For hospitals, dispensing pre-assembled medication trays—many containing more than 50 drugs for different medical procedures—can be a labor-intensive, time-consuming task for pharmacy staffs.
However, New York-Presbyterian Brooklyn Methodist Hospital is leveraging RFID technology to reduce the cost and time required to manage its medication tray assembly process by automating tray dispensing. At the same time, executives there say the facility has improved accuracy and eliminated human error.
"The focus is on patient safety and improving the care that we provide to patients," says Righard van Niekerk, director of pharmacy informatics at NYPBMH.
By using RFID technology, the 651-bed facility has automated its tray restocking process, ensuring that every medication is accounted for, 100 percent correct and within expiration guidelines.
"Prior to implementing the RFID tagging solution, it was a very tedious process and was also not necessarily the safest option, because we would manually restock or replenish the kits," adds van Niekerk. "We wanted to make sure that we provided a safe option to our physicians and clinicians using the kits."
He notes that NYPBMH's staff use RFID readers to ensure that the medications are correct, tracking expiration dates as well as batch numbers. "All that checking is now incorporated within the system," says van Niekerk. "Human error has been removed."
Further, van Niekerk points out that the hospital has reduced mortality because of sepsis by 6 percent, and reduced infections and medication errors. In addition, NYPBMH has improved vaccination administration.
Previously, two staff members—a technician to pick the medications and a pharmacist to verify the contents—were required to assemble each medication tray, requiring as much as 30 minutes per tray with the possibility of human error.
Now, the bottle-neck of trays that the pharmacy department had to juggle is a thing of the past thanks to the RFID technology, which scans the medications in seconds, replacing the manual tray restocking process.
According to van Niekerk, under the new automated process, the average technician preparation time has decreased significantly, from about 20 to 30 minutes (depending on tray complexity) to approximately 3.5 to 7.25 minutes. As a result, he says the total technician Full Time Equivalent (FTE) time spent has gone from nearly five FTEs to 2.5 FTEs.
In addition, the number of pharmacist FTEs was reduced from 1.5 to almost zero because the need for checking medications was completely eliminated—this time savings has enabled the redeployment of staff to patient care roles within the pharmacy department. And, when it comes to cost, the total FTE cost was cut in half from $1.2 million to $600,000.

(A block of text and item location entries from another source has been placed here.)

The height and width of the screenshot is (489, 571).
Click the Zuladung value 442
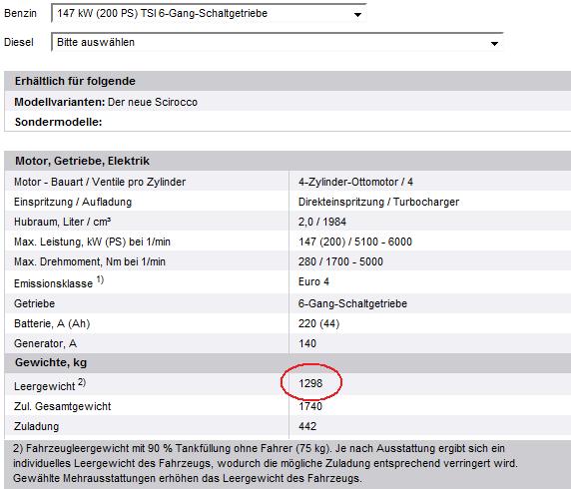point(307,426)
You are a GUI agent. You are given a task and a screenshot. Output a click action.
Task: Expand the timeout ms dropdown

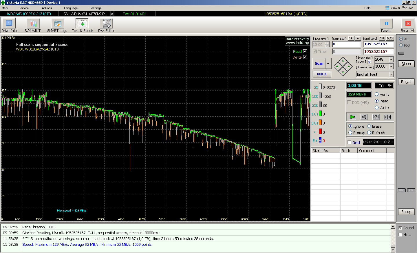point(391,66)
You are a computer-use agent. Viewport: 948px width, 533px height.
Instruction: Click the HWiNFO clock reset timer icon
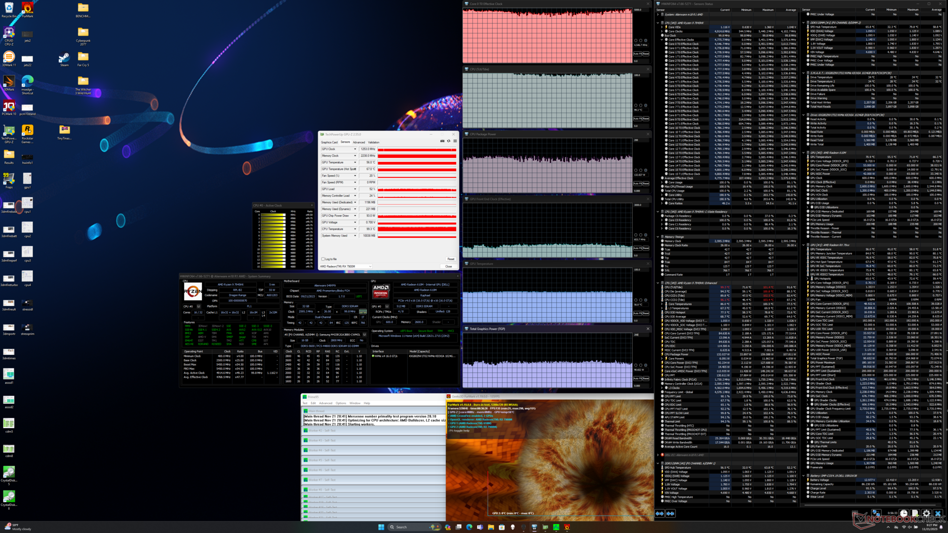tap(904, 514)
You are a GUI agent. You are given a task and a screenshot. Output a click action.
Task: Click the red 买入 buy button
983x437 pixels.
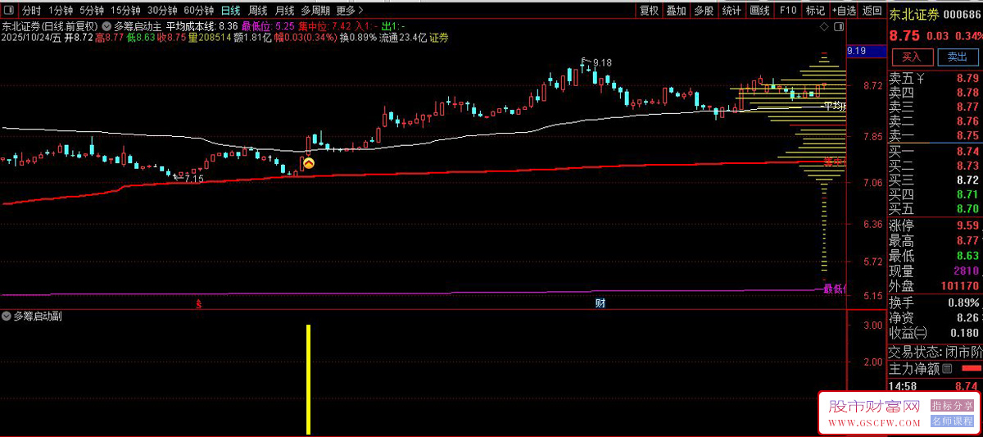coord(912,57)
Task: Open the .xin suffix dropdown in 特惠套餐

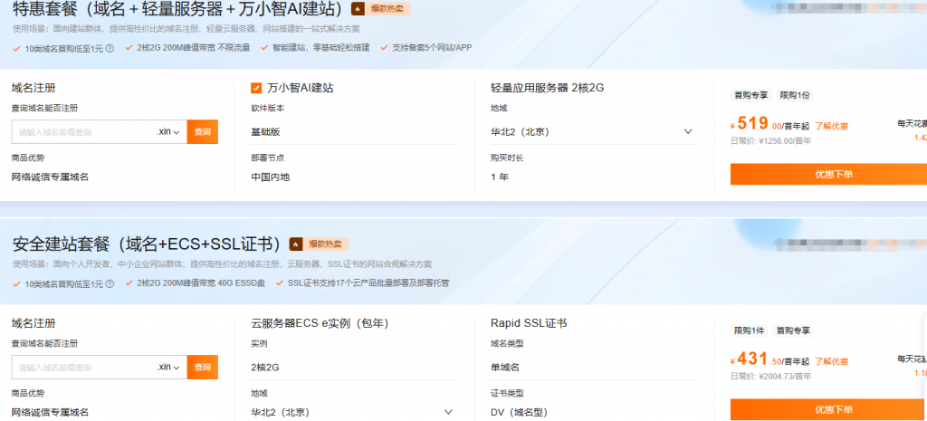Action: (169, 132)
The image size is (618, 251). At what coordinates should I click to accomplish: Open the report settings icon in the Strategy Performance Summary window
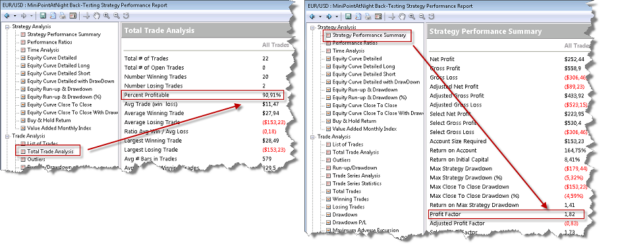(378, 16)
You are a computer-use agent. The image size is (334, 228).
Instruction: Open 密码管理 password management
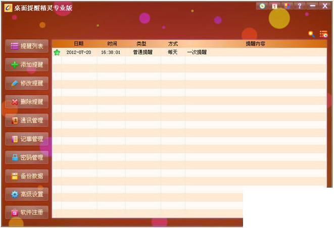(x=27, y=157)
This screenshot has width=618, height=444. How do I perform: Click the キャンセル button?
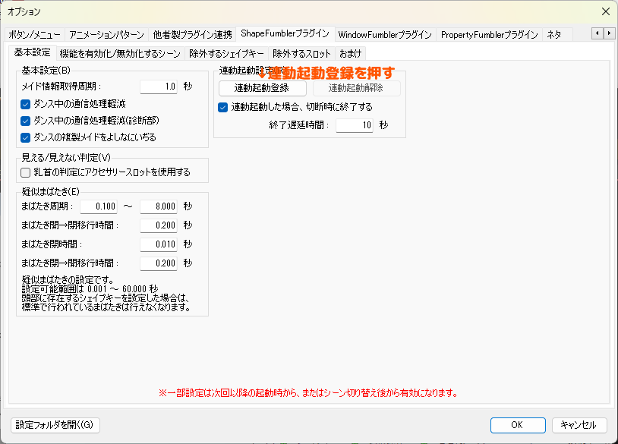[x=579, y=425]
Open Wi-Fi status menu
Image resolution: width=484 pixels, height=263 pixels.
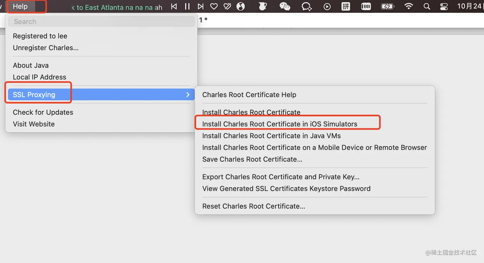(408, 6)
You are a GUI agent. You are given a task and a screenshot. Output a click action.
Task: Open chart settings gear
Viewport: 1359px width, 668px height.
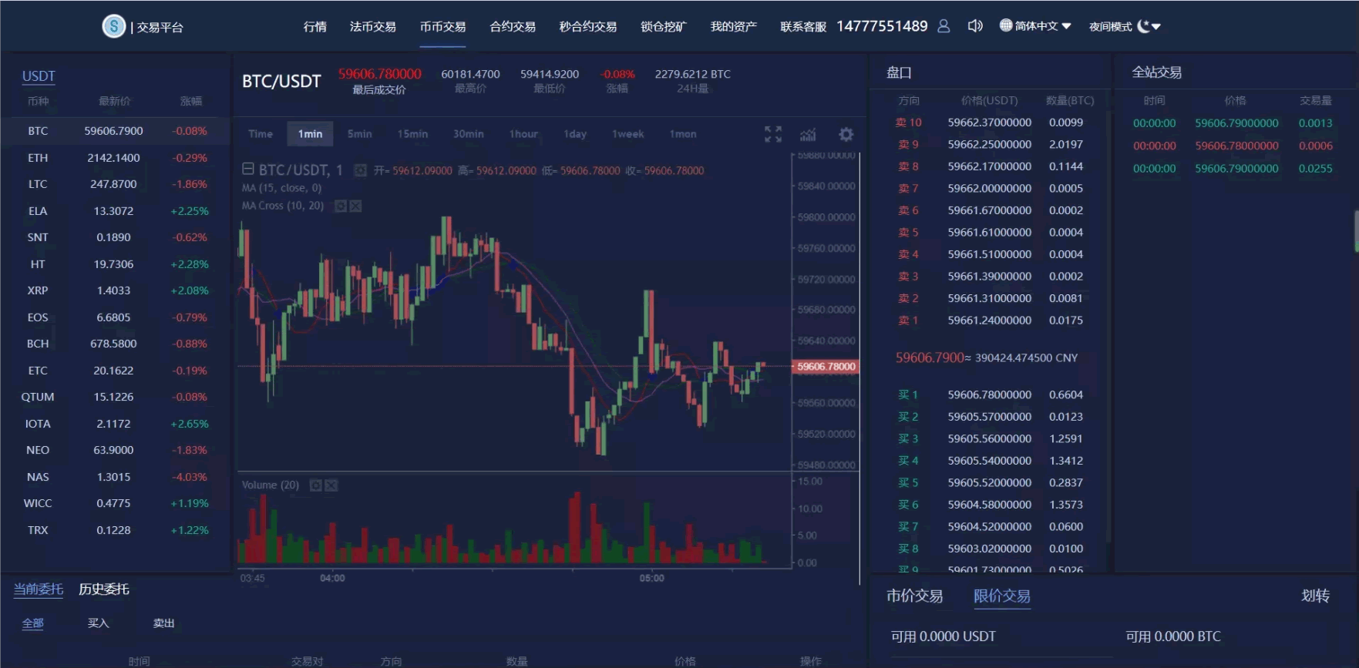[846, 134]
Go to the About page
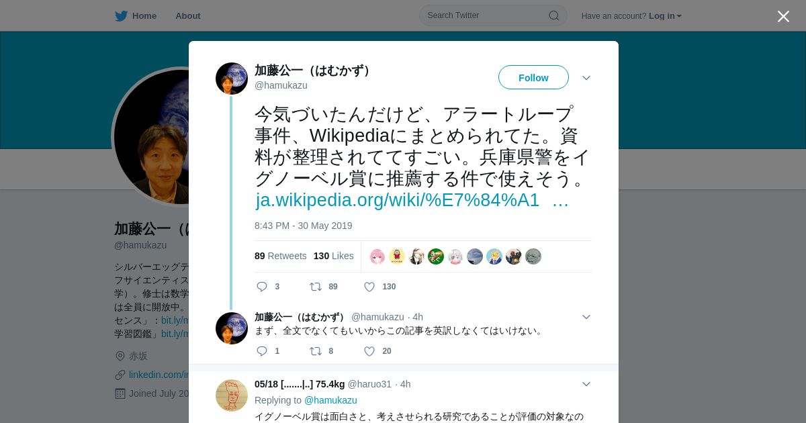The height and width of the screenshot is (423, 806). click(x=188, y=16)
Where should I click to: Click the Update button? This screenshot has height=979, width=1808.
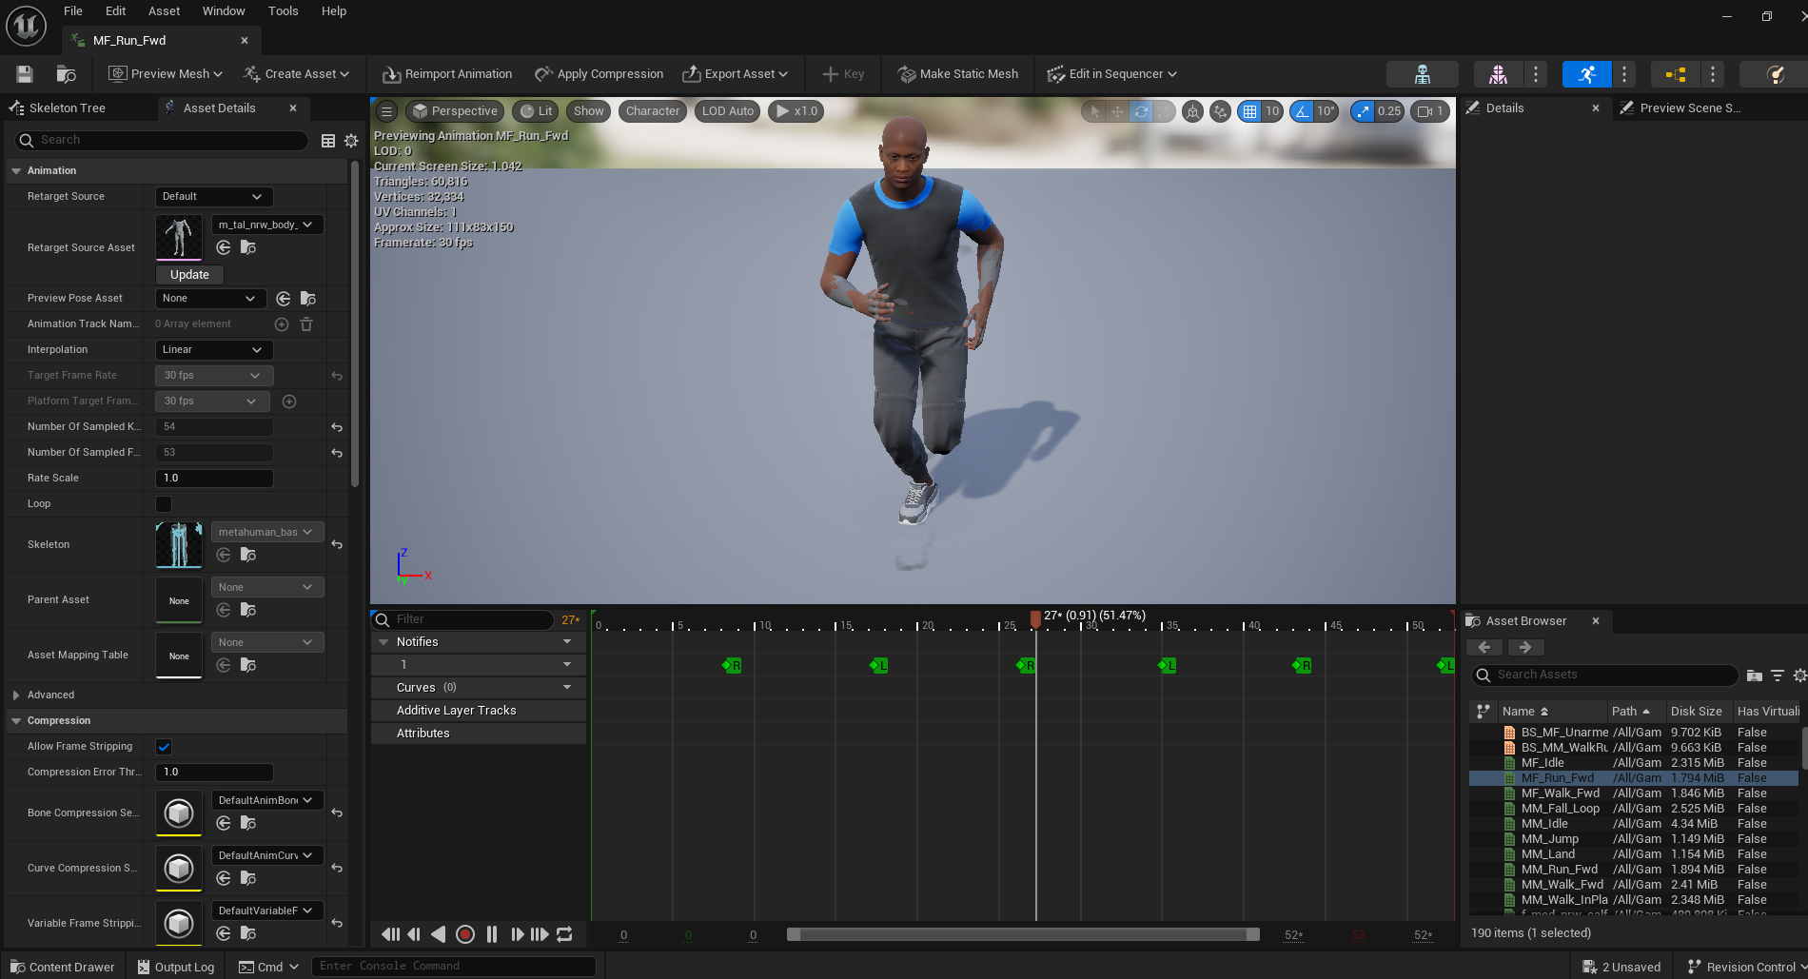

And van Niekerk adds that staff satisfaction surveys showed that jobs were made easier, workflow was simplified, and patient care was positively impacted overall.
For its innovative use of RFID technology to improve distribution of medications, NYPBMH has received acute care Stage 7 validation on the HIMSS Analytics Electronic Medical Record Adoption Model. The facility will be recognized later this month at the 2017 HIMSS Conference & Exhibition in Orlando, Fla.